Stellungnahme der rf-news-Redaktion: Hauen und Stechen in der Linkspartei?

14.01.10 - Liebe Leserinnen und Leser, in dem gestrigen Aufmacher von "rf-news" wurde ein Artikel mit der Schlagzeile "Hauen und Stechen in der Linkspartei" veröffentlicht, zu dem uns mehrere Kritiken erreichten. Sie kritisieren, dass sich mit dem Artikel an die Berichterstattung in den bürgerlichen Massenmedien angepasst wird, die die heftigen Auseinandersetzungen in der Führung der Linkspartei genüsslich ausschlachten, um eine antikommunistische und die Linkspartei diffamierende Kampagne zu führen.
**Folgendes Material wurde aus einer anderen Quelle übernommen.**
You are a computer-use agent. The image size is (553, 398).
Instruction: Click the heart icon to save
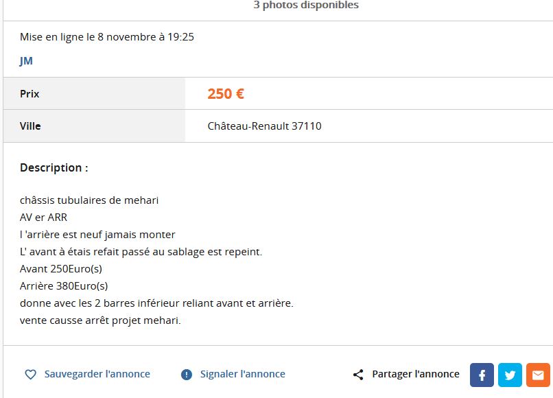pos(31,375)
Das Ganze findet statt, während die Regierung sich immer mehr in ein Desaster manövriert, die Ablehnung des Afghanistan-Einsatzes der Bundeswehr zunimmt, von Sozialverbänden und Gewerkschaften Hartz  IV als gescheitert erklärt wird und die öffentliche Ablehnung der Leiharbeit zunimmt. Auch der SPD gelingt es in der bürgerlichen Opposition nicht, aus ihrer anhaltenden Krise zu kommen und sie hat nicht vor, etwas Wesentliches an ihrem volksfeindlichen Kurs von Hartz IV oder der Rente mit 67 zu ändern. 

In dieser Situation ist es klar, dass sich jede Partei und damit auch die Linkspartei positionieren muss. Wird weiter festgehalten am Kampf gegen Hartz IV, für den Rückzug der deutschen Truppen aus Afghanistan, an der Forderung nach dem Verbot der NPD oder auch wie die Linkspartei in NRW an der 30-Stunden-Woche bei vollem Lohnausgleich und wird der Zusammenschluss mit anderen fortschrittlichen Kräften einschließlich der MLPD gesucht? Oder wird im Interesse der "Regierungsfähigkeit" das Heil an der Seite der SPD gesucht, mit der Bereitschaft, von diesen berechtigten Forderungen Abstriche zu machen.

Das ist der eigentliche Gehalt der Debatte in der Linkspartei und der Hintergrund für die heftige Auseinandersetzungen im Parteivorstand. Es ist eine innerparteiliche Angelegenheit der Linkspartei, diese Auseinandersetzung und auch persönliche Differenzen auszutragen.    
So richtig es ist, sich zum Hintergrund der Auseinandersetzung zu äußern und allen Kräften Mut zu machen, am Weg des gemeinsamen Kampfes für die berechtigten Forderungen festzuhalten, so ist es doch ein Prinzip der MLPD und der Arbeiterbewegung, sich nicht in die innerparteilichen Auseinandersetzungen einzumischen. Dagegen wurde in dem Artikel verstoßen, wofür wir uns bei unseren Lesern und der Linkspartei entschuldigen. Deshalb haben wir den Artikel auch im Laufe des Abends aus "rf-news" genommen.